▸ **Problem to solve**
Change "screenshot" to "image" in the records below and write them out again with everything else unchanged, leaving out the pictures.

-- start Provided records --

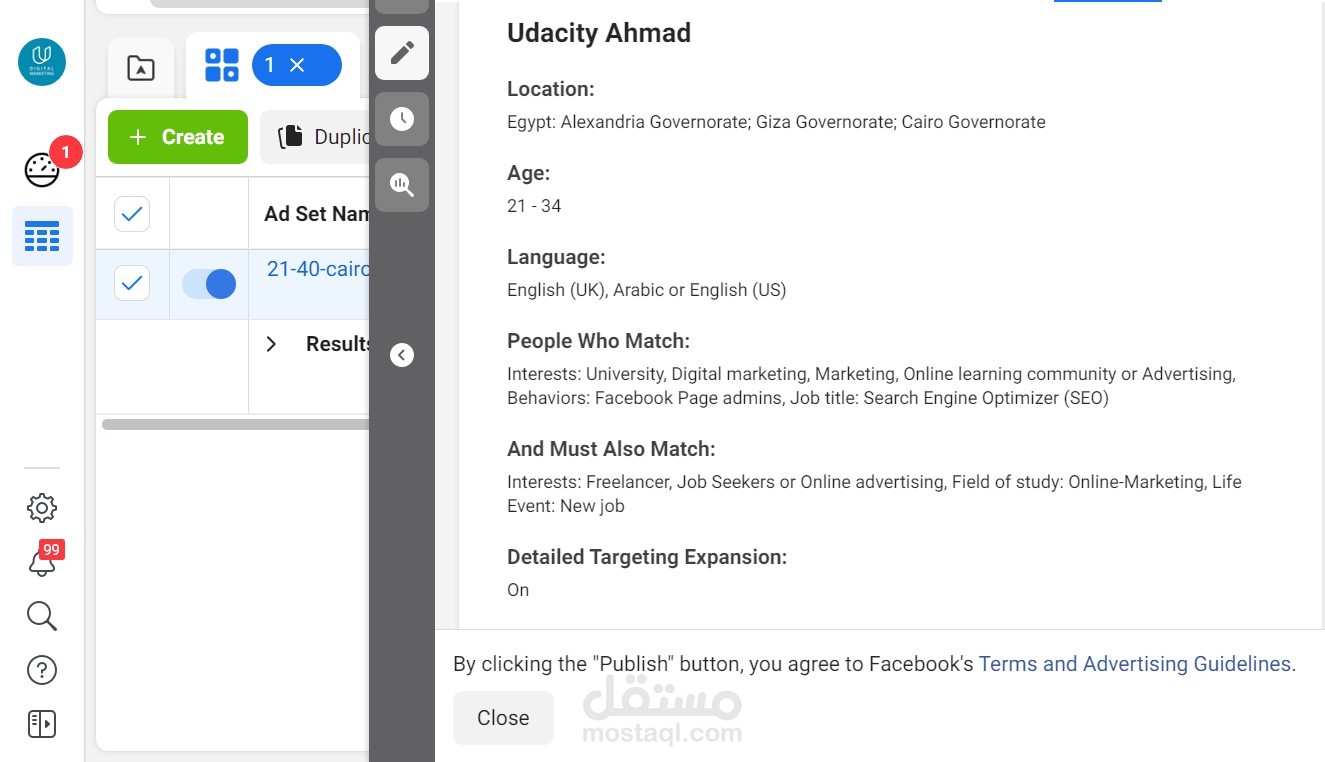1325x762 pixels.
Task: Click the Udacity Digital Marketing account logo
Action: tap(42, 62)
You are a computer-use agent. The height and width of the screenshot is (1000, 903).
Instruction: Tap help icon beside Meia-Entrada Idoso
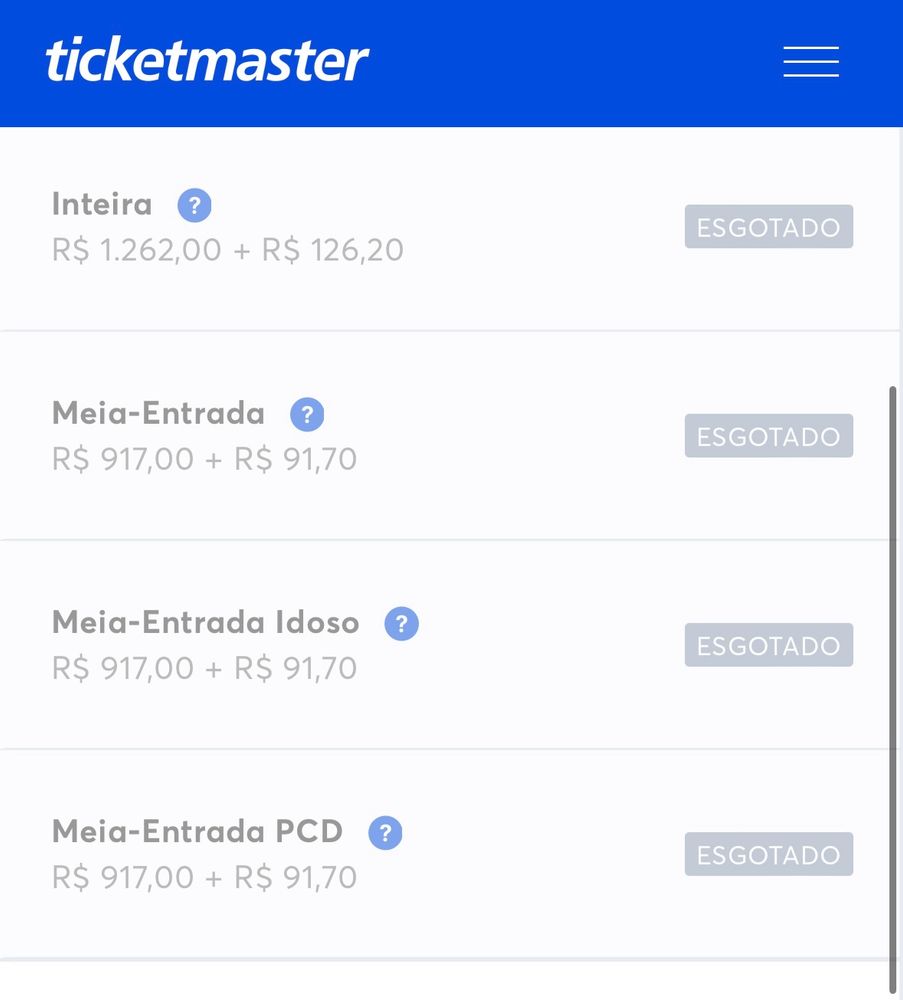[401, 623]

-- end Provided records --

▸ **Exercise response**
1325x762 pixels.
Task: Click the Udacity Digital Marketing account logo
Action: tap(42, 62)
You are a computer-use agent. The height and width of the image is (1000, 903).
Instruction: Tap help icon beside Meia-Entrada Idoso
[401, 623]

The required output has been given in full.